Time: 6:00pmVenue: SOLD OUT
Dominic Johnson discusses the notion of adaptation, appropriation and re-enactment in performance with live artists Julia Bardsley and Simon Vincenzi. Projects under investigation will include Bardsley’s Medea: Dark Matter Events (2011) and Vincenzi’s The Infinite Pleasures of the Great Unknown (2008).
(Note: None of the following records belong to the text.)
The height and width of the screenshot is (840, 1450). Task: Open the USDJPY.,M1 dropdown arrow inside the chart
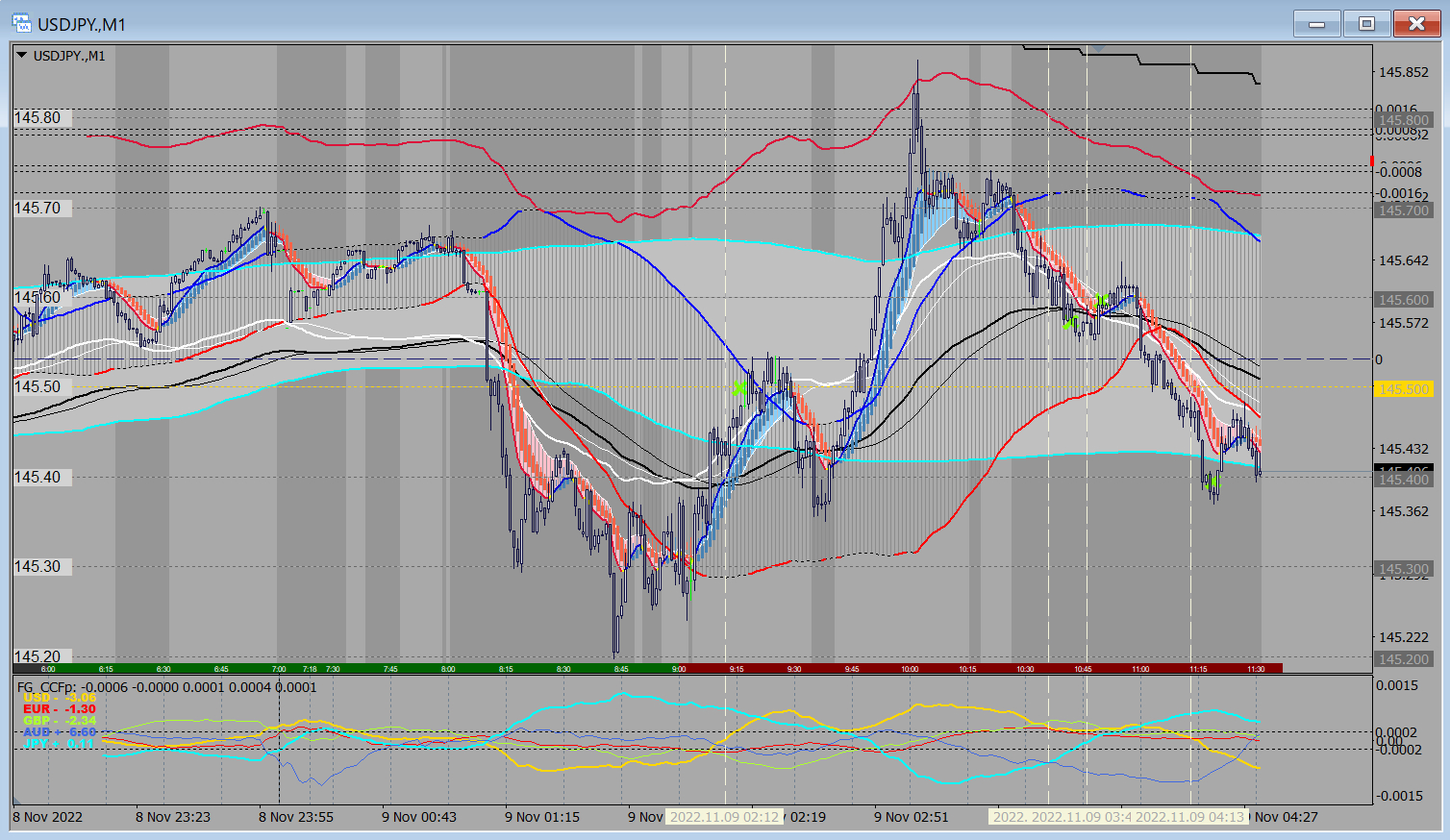(x=21, y=55)
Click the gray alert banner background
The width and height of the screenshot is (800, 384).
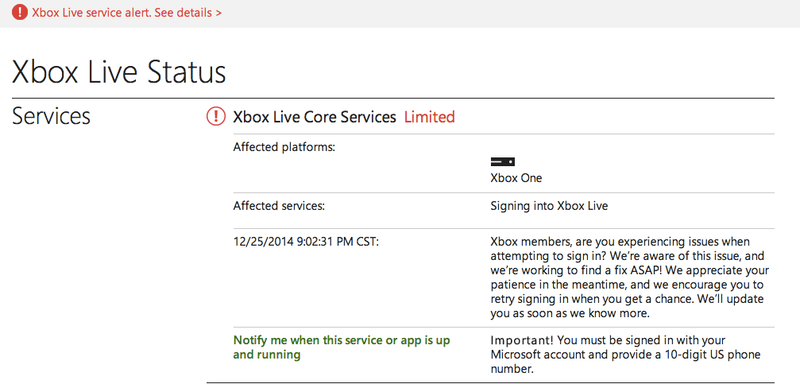[x=510, y=13]
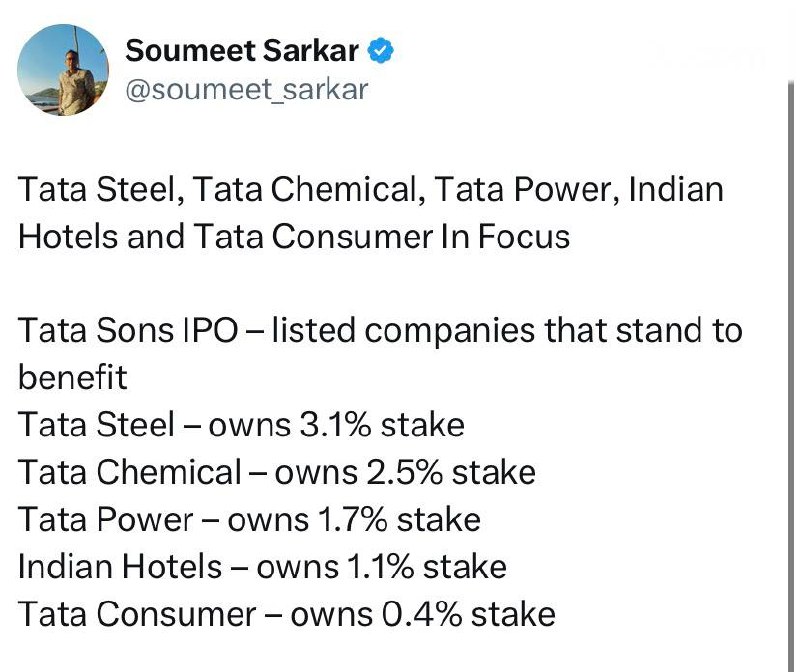
Task: Open the @soumeet_sarkar handle link
Action: pos(246,89)
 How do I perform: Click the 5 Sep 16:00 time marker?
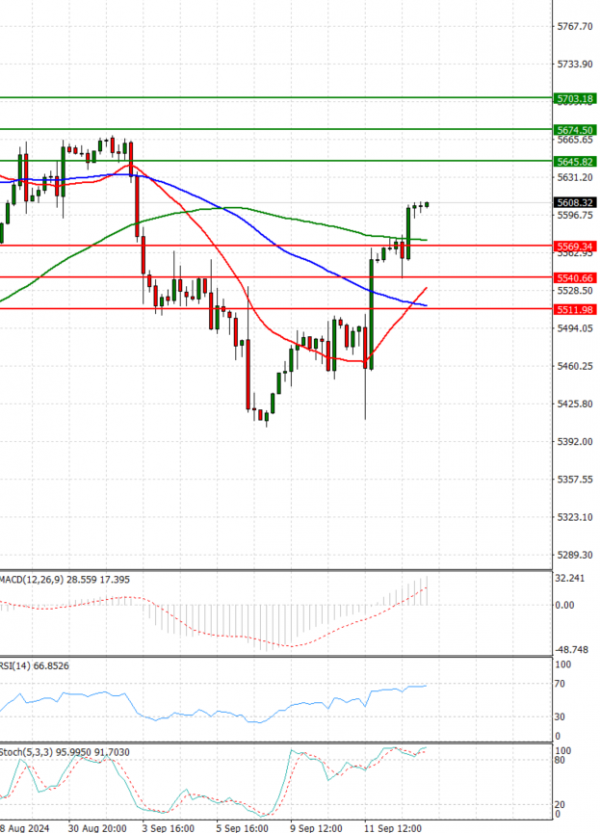point(242,828)
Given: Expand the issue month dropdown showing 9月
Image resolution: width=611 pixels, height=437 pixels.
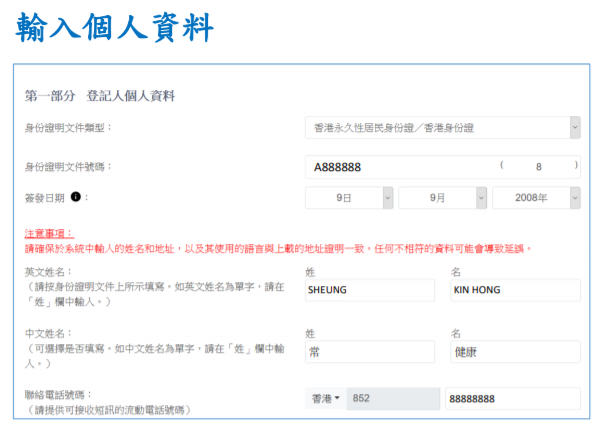Looking at the screenshot, I should click(x=442, y=198).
Julia Bardsley is an artist working with performance, video photography, and sculptural objects/garments. Bardsley has adapted Macbeth (1993) and Hamlet (1994), and her latest work Medea: Dark Matter Events (2011), is an ongoing collaborative research project with Brazilian artist, Jacob Alves. MEDEAROOM, a performance/installation of the Medea material, will be part of the What Matters….Festival in London in April 2012. Other recent works include The Divine Trilogy, a series of solo pieces which have been presented at UK and European festivals, and meta-FAMILY, a modular ensemble piece presented in Brazil and London in 2010 and 2011, which will appear in Trouble#8, Brussels, the Basement, Brighton & Norfolk & Norwich Festival in 2012–13. Julia runs BARDSLEY_POPPY projects with Andrew Poppy. They recently completed Clube Redondo, phase one of children’s experimental workshops, co-produced with CasaBranca (Lisbon/Lagos). From 1991 to 1994 Julia was joint Artistic Director of the Leicester Haymarket & Young Vic Theatres. In 2007, she was awarded an Honorary Doctorate by Middlesex University. Julia is an ArtsAdmin Associate Artist.
www.juliabardsley.net
Simon Vincenzi is a London-based theatre director, choreographer and designer. With Bock & Vincenzi (1996-2007) he made Three Forest Dances, In A Room Of Wood, Being Barely There I Saw You Too, and Breathtaking. The culmination of their seven-year research period was The Invisible Dances, a theatre work in three acts presented over three years. Vincenzi’s work continues to investigate the interface of theatre, movement and visual languages. His ongoing project Operation Infinity, begun in 2007, is a series of theatre pieces that inhabit different spaces and time frames, and are performed by the fictional theatre company Troupe Mabuse. Vincenzi’s work inspired by King Lear was entitled The Infinite Pleasures of the Great Unknown (2008). Part installation, part performance and part continuous late night film show, The Infinite Pleasures has been presented at Netmage Festival, Bologna; Theatre Der Welt, Halle; Inteatro Festival, Chiaravalle; Toynbee Studios, London & Tramway, Glasgow.
www.operationinfinity.org
Dominic Johnson is Lecturer in Drama at Queen Mary, University of London. Dominic carries out written and practice-based research into performance and cultural politics, and his research interests include performance art, live art and body-based practices, representations of sex and sexuality, and subcultural histories, including body modification and performance in alternative spaces. His forthcoming monograph, Glorious Catastrophe: Jack Smith, Performance and Visual Culture for Manchester University Press is due in 2012, and presents a critical analysis of Jack Smith’s work across performance, experimental film and writing, from the early 1960s until his AIDS-related death in 1989.